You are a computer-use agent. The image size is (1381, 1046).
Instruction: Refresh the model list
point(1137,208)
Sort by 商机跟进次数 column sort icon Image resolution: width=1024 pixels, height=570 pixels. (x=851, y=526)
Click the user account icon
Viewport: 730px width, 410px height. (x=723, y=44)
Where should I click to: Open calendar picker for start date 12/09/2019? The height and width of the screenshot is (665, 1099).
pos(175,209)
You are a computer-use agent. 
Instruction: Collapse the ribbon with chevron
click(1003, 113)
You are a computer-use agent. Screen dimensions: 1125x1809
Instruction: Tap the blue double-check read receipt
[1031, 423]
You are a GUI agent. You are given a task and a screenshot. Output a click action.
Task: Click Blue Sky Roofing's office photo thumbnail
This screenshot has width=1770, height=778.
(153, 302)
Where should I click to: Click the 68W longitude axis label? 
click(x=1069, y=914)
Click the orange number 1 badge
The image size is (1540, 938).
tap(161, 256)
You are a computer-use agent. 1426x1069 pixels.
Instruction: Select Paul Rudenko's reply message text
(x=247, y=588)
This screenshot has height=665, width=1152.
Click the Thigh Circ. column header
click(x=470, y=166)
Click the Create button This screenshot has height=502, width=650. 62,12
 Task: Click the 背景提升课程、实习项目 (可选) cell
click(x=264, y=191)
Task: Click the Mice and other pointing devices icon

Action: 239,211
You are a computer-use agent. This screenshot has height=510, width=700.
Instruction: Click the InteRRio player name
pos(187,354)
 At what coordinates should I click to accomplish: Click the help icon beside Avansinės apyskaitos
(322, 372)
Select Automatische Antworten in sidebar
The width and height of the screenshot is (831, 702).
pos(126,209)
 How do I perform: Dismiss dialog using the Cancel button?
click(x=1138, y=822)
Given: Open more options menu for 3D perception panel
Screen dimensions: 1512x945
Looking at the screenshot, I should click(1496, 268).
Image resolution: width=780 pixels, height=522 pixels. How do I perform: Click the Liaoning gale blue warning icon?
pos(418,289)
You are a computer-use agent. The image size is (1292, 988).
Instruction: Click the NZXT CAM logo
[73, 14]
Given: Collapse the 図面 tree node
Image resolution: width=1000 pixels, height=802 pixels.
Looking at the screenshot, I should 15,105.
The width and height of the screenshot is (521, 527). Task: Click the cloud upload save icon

- AIM OF THE TASK -
Find and copy each line in the material above where the string "computer" occurs.

- EXERCISE SOLUTION -
You are a computer-use agent. The image size is (1381, 1046).
You are a computer-use agent. 
You are a computer-use agent. Screen dimensions: 1125x1809
You are a computer-use agent. 1426x1069 pixels.
You are a computer-use agent. This screenshot has height=510, width=700.
You are a computer-use agent. The image size is (1292, 988).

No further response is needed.